Marion Barry dodges jail time again in tax case

Published May 21, 2009 4:00am ET



It’s more probation, not prison, for D.C. Councilman Marion Barry.

The former mayor has again dodged time behind bars for failing to file his federal and local tax returns. A federal judge Friday ordered that his probation be extended for two years.

U.S. Magistrate Judge Deborah Robinson struck down the U.S. Attorney’s motion to confine Barry in his home for 30 days and put a temporary curfew on his night and weekend activities. She instead rebuked prosecutors for sloppy trial work.

Prosecutors accused Barry, D-Ward 8, of willfully failing to file his 2007 tax returns. The 72-year-old, a recent recipient of a new kidney, already was on probation for failing to file his 1999-2004 returns. That probation will be extended to March 8, 2011.

“While we strongly disagree with some of the court’s characterizations and findings of fact, we’ll decline further comment at this time as we continue to analyze the court’s opinion,” said Channing Phillips, spokesman for the U.S. Attorney’s Office for D.C.

Robinson took assistant U.S. Attorney Tom Zeno to task for failing to call a single witness “in an effort to prove the new criminal conduct which he alleged.”

“No authority supports the proposition that the United States Attorney may allege that a probationer violated his conditions of probation by new criminal conduct and request a hearing on that ground, and, at the hearing, call no witnesses and maintain that he need not offer any evidence at all with respect to an element of the offenses,” Robinson wrote.

Prosecutors, Robinson wrote, “failed even to attempt to demonstrate … that Defendant’s failure to timely file his 2007 tax returns was willful.”

Frederick Cooke, Barry’s attorney, told Robinson during the hearing that the councilman was distracted by his severe renal failure and did not “willfully” fail to file.
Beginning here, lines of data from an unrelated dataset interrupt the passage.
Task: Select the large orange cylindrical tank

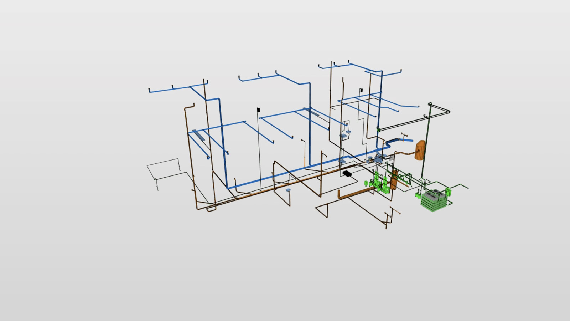Action: [x=420, y=150]
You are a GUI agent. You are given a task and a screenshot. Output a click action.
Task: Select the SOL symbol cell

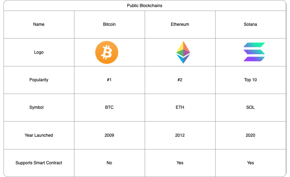[x=250, y=107]
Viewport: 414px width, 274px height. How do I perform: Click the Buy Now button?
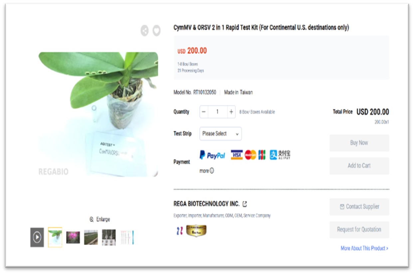point(359,143)
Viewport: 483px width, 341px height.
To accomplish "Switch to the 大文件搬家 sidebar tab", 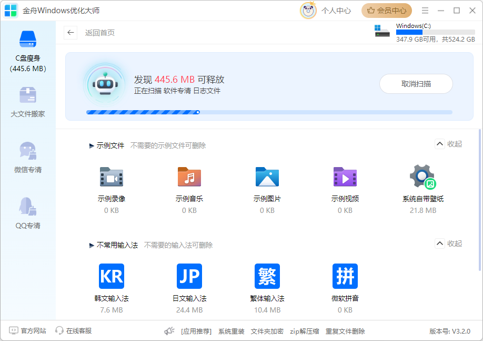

Barry has submitted his 2007 and 2008 returns and is repaying his six-figure debt to both the District and the Internal Revenue Service through regular paycheck garnishments.

Zeno retracted an earlier motion for jail time after Kurt Panzer, Barry’s probation officer, told the court that neither a halfway house nor a federal prison on Maryland’s Eastern Shore were equipped to handle his health problems. Panzer suggested that Robinson extend Barry’s probation for two years.

Barry could not be reached for comment.